--- Task goal ---
Write out the passage on flood forecasting word for word, from "Peter Buchanan, the" up to and including "Edinburgh in 2011.".

--- Extract provided ---
Peter Buchanan, the Met Office flood forecasting service coordinator, describes one of the key priority areas for forecasting science development.
“One of the greatest challenges facing the flood forecasting community for the foreseeable future is surface water or pluvial flooding such as the event seen in Edinburgh in 2011.
There have been steady and tangible improvements in the forecasting of broad scale river flooding events to the extent that these, in the main, are increasingly less likely to spring a nasty surprise on us. As well as improving the quality and reliability of fluvial flooding forecasts there have been complementary gains in forecast lead time and importantly the assessment of risk. The net result has been better, more timely advice and decision making for public and responders and by implication improved security and loss mitigation.
Nonetheless, considerable challenges remain in relation to the prediction of surface water flooding. Why is this? Surface water flooding is usually the outcome of high intensity, localised weather phenomena. By its very nature it tends to be less predictable. As such, it pushes our weather science to the limit. Putting this into perspective, the maximum lead time for a reliable forecast of a thunderstorm is three hours. The maximum lead time for a reliable forecast for a broader scale, rain bearing weather front is typically several days with the difference in scale between features being significant.

--- Material ---
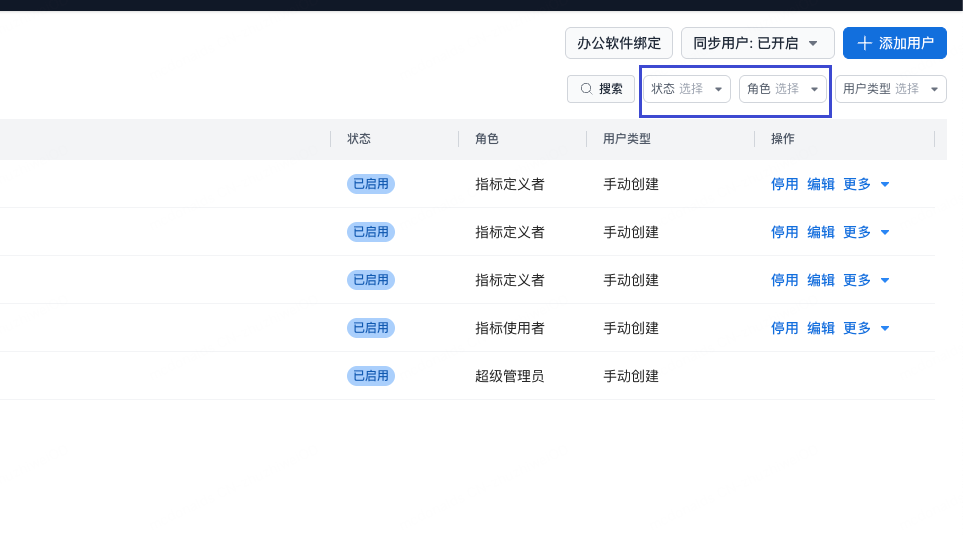Click 编辑 in the second user row

[821, 232]
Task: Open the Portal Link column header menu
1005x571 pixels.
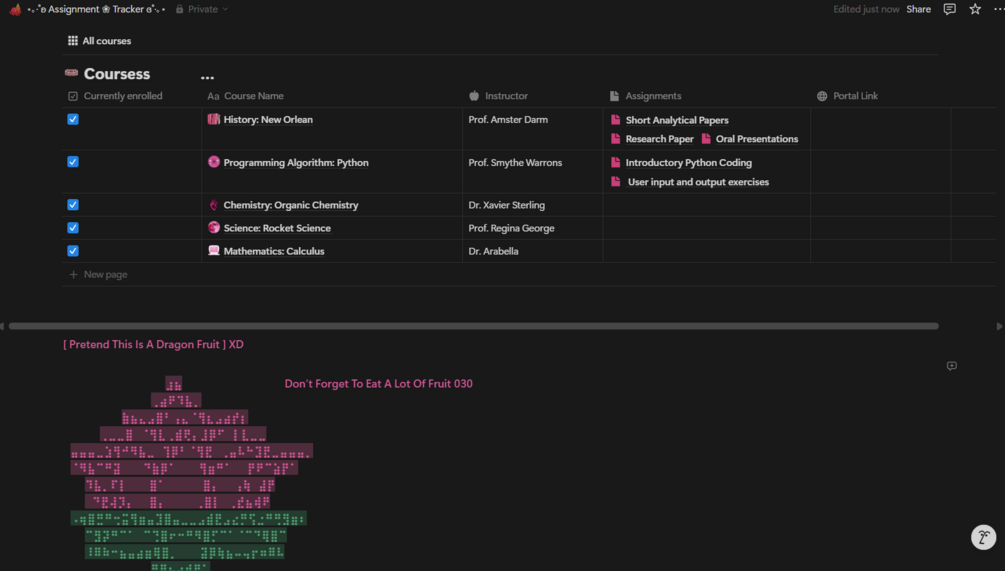Action: [x=855, y=96]
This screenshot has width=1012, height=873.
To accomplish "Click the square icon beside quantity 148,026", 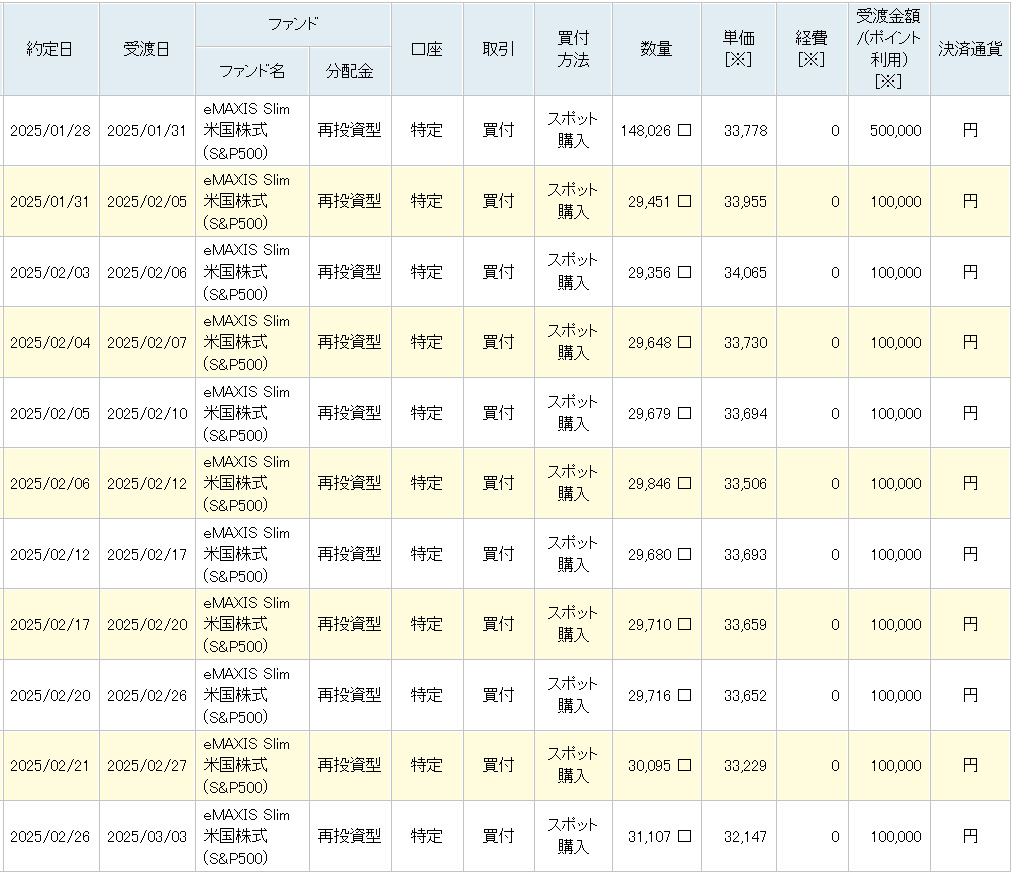I will [x=684, y=131].
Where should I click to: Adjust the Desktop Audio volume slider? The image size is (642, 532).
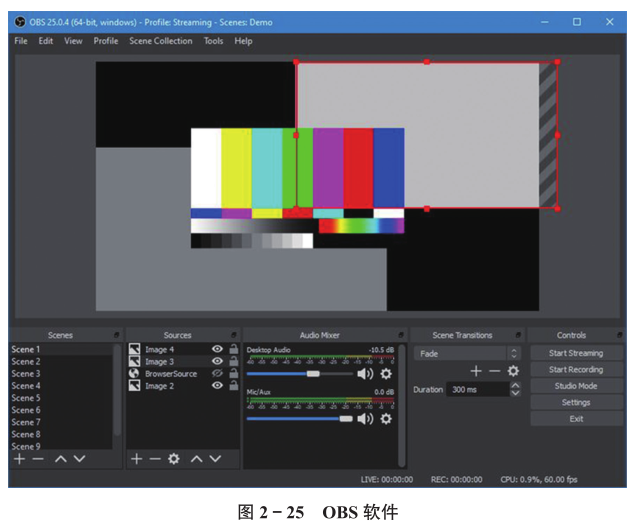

--- Solution ---
Peter Buchanan, the Met Office flood forecasting service coordinator, describes one of the key priority areas for forecasting science development.
“One of the greatest challenges facing the flood forecasting community for the foreseeable future is surface water or pluvial flooding such as the event seen in Edinburgh in 2011.